EPN has been traditionally treated with nephrectomy or open drainage along with systemic antibiotics. More recently, it has been shown that treatment with percutaneous nephrostomy is a viable option, eliminating the need for surgical intervention. A systematic review of 10 retrospective studies including 210 patients showed that the mortality rate in patients treated with percutaneous drain placement (13.5%) was lower than that seen in patients treated with nephrectomy (25%)[3] or medical management alone (50%). All patients were treated with systemic antibiotics regardless of other interventions26. We suggest the management of EPN as shown in algorithm figure 3

Although there is still a role for nephrectomies in more severe cases of EPN, percutaneous drainage combined with medical management is a viable initial management strategy and may serve as an effective bridge to nephrectomy. The severity of the disease course of EPN is determined by an interplay of many clinical findings including the extent of renal and perirenal involvement, presence of renal necrosis, thrombocytopenia, and hemodynamic instability. Elawday et al recently published a case series of 34 patients concluding that most patients responded to medical treatment and only 2 patients required nephrectomy. Carbapenems and ureidopenicillin were the most common antibiotics used and only eight patients required CN/ DJ stenting. There was no mortality in this study27,28.

A forty-year-old diabetic female presented with typical features of EPN in respiratory distress (Figures 1 and 2), managed with antibiotics, diabetes control, and percutaneous drainage. We could salvage her kidney after 3 weeks of frequent changes of PCN, and antibiotics according to pus culture. Her differential function (DTPA scan) after 3 months was 20%.

Factors that confer a worse prognosis and mortality increase among patients with EPN include bilateral disease, presence of renal parenchymal necrosis on imaging, thrombocytopenia, and treatment conservatively without percutaneous drainage. Hyponatremia has also been shown to predict mortality.

Conclusions

EPN is a life-threatening gas-producing necrotizing infection which requires a collaborative multidi-sciplinary approach. Early diagnosis with a CT scan is key for salvaging kidneys and improving outcomes. Conservative treatment comprising antibiotics, oxygen therapy, intravenous fluids, and percutaneous drainage yield excellent outcomes. Early diagnosis of Diabetic patients with urinary tract infections is key for preventing the development of EPN. Early nephrectomy has a limited role although should be done if not responding to conservative treatment. 
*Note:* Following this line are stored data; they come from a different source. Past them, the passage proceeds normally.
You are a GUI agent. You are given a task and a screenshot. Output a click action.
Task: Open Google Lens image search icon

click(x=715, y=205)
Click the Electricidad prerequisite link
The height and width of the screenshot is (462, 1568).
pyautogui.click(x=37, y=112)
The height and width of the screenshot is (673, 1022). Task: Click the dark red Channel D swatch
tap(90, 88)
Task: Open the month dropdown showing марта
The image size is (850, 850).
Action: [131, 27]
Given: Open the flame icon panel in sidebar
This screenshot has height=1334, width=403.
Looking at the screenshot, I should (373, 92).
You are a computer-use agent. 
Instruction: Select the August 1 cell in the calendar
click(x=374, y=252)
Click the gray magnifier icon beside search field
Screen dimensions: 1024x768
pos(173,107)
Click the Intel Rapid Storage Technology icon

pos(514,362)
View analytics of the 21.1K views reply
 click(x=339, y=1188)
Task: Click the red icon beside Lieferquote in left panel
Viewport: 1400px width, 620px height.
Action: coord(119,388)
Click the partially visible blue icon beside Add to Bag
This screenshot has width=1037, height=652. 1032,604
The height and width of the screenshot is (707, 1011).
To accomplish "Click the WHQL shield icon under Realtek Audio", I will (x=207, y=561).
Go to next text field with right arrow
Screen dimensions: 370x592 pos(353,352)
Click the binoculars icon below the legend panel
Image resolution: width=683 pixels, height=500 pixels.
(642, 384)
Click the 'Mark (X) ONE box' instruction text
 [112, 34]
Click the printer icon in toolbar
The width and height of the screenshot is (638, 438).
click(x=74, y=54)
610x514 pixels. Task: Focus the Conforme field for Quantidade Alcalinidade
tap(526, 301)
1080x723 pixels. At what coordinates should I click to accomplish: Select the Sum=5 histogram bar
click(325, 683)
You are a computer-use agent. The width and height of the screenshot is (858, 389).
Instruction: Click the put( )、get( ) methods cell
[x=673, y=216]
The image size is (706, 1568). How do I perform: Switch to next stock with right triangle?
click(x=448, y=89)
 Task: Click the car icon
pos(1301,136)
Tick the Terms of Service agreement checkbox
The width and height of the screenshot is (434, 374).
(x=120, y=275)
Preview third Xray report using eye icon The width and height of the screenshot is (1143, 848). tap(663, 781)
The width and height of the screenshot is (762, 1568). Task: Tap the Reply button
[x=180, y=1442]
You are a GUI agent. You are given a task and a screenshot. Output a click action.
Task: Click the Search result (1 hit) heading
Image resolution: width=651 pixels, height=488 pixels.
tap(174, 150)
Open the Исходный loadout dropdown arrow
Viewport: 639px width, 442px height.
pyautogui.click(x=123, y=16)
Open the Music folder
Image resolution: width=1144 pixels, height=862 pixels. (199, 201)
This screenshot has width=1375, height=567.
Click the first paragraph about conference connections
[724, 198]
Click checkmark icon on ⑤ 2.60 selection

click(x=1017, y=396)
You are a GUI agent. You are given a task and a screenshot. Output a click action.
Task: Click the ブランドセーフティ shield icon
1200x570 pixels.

Declaration of patient consent: Patient’s consent is not required as the patient’s identity is not disclosed or compromised. 

Financial support and sponsorship: Nil. 

Conflicts of interest There are no conflicts of interest. All the authors declare that they have no conflicts of interest about this work.  

Ethical approval: All procedures performed in studies involving human participants were by the ethical standards of the institutional and national research committee and with the 1964 Declaration of Helsinki and its later amendments or comparable ethical standards.

Human and animal rights: This article does not contain any studies with animals performed by any of the authors.